Un abonné SFR reçoit une facture de 44 700€, l’UFC Que Choisir défend l’opérateur

« Je n’aurais jamais du prêter ma carte SIM ! » C’est ce que doit se dire une gérante d’entreprise de la Moselle. En effet, elle a confié sa carte SIM professionnelle à une amie qui l’a elle-même prêtée à son fils. Ce dernier est parti en vacances au Maroc et a utilisé la carte SIM sur place. Résultat : une facture de 44 700 € dont 36 000€ rien que pour Internet !
 
La titulaire de la ligne a tenté de trouver une solution en s’adressant à l’UFC-Que Choisir. Mais l’association de consommateurs, habituellement très prompte à se battre contre les abus des opérateurs, n’a trouvé ici rien à redire. Certes l’UFC Que Choisir ne traite pas les litiges entre professionnels, mais sa section locale considère que  « SFR, est irréprochable. Il a alerté à neuf reprises l’entreprise par mail. C’est du consommé, il faut payer », précise Denis Lognon, président de la section thionvilloise ». Elle rappelle que « lorsqu’on part à l’étranger, il faut penser à désactiver l’itinérance sur son téléphone et ne l’utiliser que pour passer des appels. Par ailleurs, lorsqu’on prête sa carte Sim, il y a des risques. Un forfait illimité comporte des exclusions et souvent les connexions internet à l’étranger comme les appels ne sont pas inclus. Un forfait tout compris peut être trompeur donc il est préférable de lire son contrat avant tout déplacement ». Même si SFR était dans son bon droit, comment accepter que des montants hors normes comme celui-ci puissent être atteints sans qu’aucun blocage ne soit activé par l’opérateur ?
 
L’Europe a de son coté répondu à cette problématique en imposant quelques règles aux opérateurs pour éviter les factures exorbitantes.
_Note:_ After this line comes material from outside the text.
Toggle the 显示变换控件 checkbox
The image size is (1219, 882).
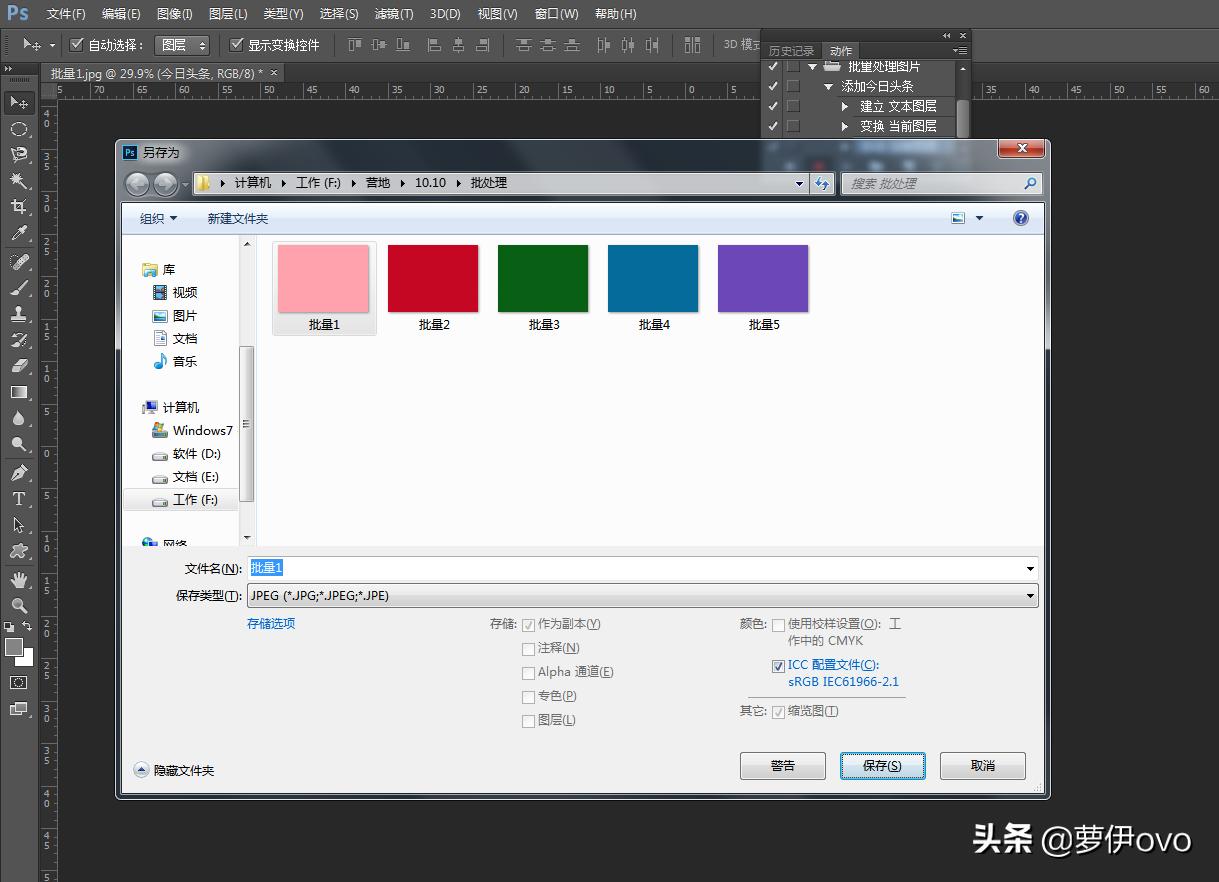[x=237, y=45]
Selon le règlement (CE) no 544/2009 DU PARLEMENT EUROPÉEN ET DU CONSEIL du 18 juin 2009, « les opérateurs de réseau mobile devraient définir un ou plusieurs plafonds financiers et/ou exprimés en volume pour les dépenses à acquitter pour les services de données en itinérance, exprimés dans la devise dans laquelle l’abonné itinérant est facturé, qu’ils devraient offrir gratuitement à tous leurs abonnés itinérants, une notification appropriée étant envoyée lorsque ce plafond va être atteint. Une fois le plafond atteint, les abonnés ne devraient plus recevoir ces services ni être facturés à ce titre, à moins qu’ils ne demandent expressément à continuer de disposer de ces services conformément aux modalités et conditions figurant dans la notification. Les abonnés itinérants devraient avoir la possibilité d’opter pour un de ces plafonds financiers ou exprimés en volume dans un délai raisonnable ou de choisir de ne pas en avoir. Sauf indication contraire de la part des abonnés, un plafond par défaut devrait leur être attribué. »
 
Pour rappel, chez Free, le forfait illimité est bloqué au-delà d’un certain dépassement (100 euros environ) afin d’agiter toutes mauvaises surprises de ce genre, ce plafond est de 10€ pour le forfait 2€. Les abonnés peuvent toutefois débloquer ce plafond en payant par carte bancaire la facture en cours.